SQL 的連接(JOIN)語句將數據庫中的兩個或多個表組合起來.[1] 由"連接"生成的集合, 可以被保存為表, 或者當成表來使用. JOIN 語句的含義是把兩張表的屬性通過它們的值組合在一起. 基于 ANSI 標準的 SQL 列出了五種 JOIN 方式: 內連接(INNER), 全外連接(FULL OUTER), 左外連接(LEFT OUTER), 右外連接(RIGHT OUTER)和交叉連接(CROSS). 在特定的情況下, 一張表(基本表, 視圖, 或連接表)可以和自身進行連接, 成為自連接(self-join).

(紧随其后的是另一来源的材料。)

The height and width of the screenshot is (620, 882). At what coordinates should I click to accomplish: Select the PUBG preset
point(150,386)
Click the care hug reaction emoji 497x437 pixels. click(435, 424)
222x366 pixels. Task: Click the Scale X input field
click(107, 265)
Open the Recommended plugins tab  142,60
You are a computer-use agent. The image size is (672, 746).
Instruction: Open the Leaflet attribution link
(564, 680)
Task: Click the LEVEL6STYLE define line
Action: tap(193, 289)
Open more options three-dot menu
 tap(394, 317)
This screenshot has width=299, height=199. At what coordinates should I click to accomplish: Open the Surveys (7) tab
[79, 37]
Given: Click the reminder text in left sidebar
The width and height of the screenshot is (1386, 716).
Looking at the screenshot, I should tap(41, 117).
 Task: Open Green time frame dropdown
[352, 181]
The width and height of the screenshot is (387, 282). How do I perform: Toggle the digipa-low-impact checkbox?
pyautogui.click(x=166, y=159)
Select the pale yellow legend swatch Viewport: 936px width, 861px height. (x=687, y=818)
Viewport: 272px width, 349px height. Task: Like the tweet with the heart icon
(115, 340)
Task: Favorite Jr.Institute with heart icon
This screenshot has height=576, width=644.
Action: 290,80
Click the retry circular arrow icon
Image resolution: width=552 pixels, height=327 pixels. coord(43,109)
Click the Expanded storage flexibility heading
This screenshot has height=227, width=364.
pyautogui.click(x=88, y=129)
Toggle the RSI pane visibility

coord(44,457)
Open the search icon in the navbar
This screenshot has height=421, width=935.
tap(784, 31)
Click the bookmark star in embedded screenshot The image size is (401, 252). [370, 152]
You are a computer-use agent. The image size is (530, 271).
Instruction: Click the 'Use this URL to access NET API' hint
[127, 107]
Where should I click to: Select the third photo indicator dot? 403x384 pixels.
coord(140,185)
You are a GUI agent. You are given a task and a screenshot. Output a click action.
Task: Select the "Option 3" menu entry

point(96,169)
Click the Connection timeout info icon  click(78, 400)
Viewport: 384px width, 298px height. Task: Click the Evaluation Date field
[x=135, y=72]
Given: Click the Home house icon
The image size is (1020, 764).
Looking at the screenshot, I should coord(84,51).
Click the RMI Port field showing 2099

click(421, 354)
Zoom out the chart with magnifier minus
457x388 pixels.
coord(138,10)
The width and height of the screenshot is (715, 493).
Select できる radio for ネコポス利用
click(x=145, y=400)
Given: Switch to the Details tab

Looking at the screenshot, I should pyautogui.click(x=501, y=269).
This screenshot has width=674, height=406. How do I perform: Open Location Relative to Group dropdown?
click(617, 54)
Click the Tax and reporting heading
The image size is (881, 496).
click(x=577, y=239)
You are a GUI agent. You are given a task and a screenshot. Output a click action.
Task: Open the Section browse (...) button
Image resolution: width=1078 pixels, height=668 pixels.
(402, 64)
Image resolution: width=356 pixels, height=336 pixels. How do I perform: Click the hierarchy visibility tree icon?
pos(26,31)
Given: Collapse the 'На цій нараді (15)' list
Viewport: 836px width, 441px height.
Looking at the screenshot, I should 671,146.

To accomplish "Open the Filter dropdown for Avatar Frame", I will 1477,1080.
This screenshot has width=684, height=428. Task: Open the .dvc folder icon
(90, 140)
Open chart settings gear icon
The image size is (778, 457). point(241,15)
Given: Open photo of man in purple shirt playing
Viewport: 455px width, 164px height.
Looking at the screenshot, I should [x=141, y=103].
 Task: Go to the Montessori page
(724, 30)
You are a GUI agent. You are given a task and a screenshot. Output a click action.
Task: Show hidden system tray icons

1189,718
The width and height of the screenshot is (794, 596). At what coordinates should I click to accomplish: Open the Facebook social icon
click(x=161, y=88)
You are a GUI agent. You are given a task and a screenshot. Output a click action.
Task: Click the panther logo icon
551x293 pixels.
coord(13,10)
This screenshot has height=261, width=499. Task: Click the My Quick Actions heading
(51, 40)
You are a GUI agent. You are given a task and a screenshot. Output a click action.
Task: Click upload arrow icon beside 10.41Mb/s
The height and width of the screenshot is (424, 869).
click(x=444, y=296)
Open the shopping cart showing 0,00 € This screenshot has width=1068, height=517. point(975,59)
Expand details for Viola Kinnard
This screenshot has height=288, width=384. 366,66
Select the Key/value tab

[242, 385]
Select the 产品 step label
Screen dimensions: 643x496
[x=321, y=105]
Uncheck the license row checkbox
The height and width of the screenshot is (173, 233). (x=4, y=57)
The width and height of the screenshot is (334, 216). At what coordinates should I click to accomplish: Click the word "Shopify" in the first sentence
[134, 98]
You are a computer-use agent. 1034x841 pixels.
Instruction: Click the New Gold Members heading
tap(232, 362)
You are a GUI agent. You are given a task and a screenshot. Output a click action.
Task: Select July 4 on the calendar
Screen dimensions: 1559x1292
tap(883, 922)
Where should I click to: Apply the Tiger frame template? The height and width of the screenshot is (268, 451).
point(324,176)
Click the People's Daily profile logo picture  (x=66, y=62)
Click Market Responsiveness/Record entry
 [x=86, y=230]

程序員用 JOIN 謂詞表示要得到"連接"后的集合. 如果evaluated predicate為真, 組合后的記錄就會按照預期的方式生成, 如一個記錄集, 或者一張臨時表.
## 示例用表
下文中解釋"連接"都將用到這里的兩張表. 表中的記錄(行)用于演示不同類型的"連接"和"連接謂詞"的作用. 在下面兩張表中,?`Department.DepartmentID`?是主鍵,?`Employee.DepartmentID`?是外鍵.
雇員表(Employee)
| LastName | DepartmentID |
| --- | --- |
| Rafferty | 31 |
| Jones | 33 |
| Steinberg | 33 |
| Robinson | 34 |
| Smith | 34 |
| Jasper | NULL |
部門表(Department)
| DepartmentID | DepartmentName |
| --- | --- |
| 31 | 銷售部 |
| 33 | 工程部 |
| 34 | 秘書 |
| 35 | 市場部 |
注: "市場部" 目前沒有員工列出. 同樣, 雇員 "Jasper" 不在 部門表中的任何一個部門.
## 內連接
**內連接**(**inner join**)是應用程序中用的普遍的"連接"操作,它一般都是默認連接類型。內連接基于連接謂詞將兩張表(如 A 和 B)的列組合在一起,產生新的結果表。查詢會將 A 表的每一行和 B 表的每一行進行比較,并找出滿足連接謂詞的組合。當連接謂詞被滿足,A 和 B 中匹配的行會按列組合(并排組合)成結果集中的一行。連接產生的結果集,可以定義為首先對兩張表做笛卡爾積(交叉連接) -- 將 A 中的每一行和 B 中的每一行組合,然后返回滿足連接謂詞的記錄。實際上 SQL 產品會盡可能用其他方式去實現連接,笛卡爾積運算是非常沒效率的.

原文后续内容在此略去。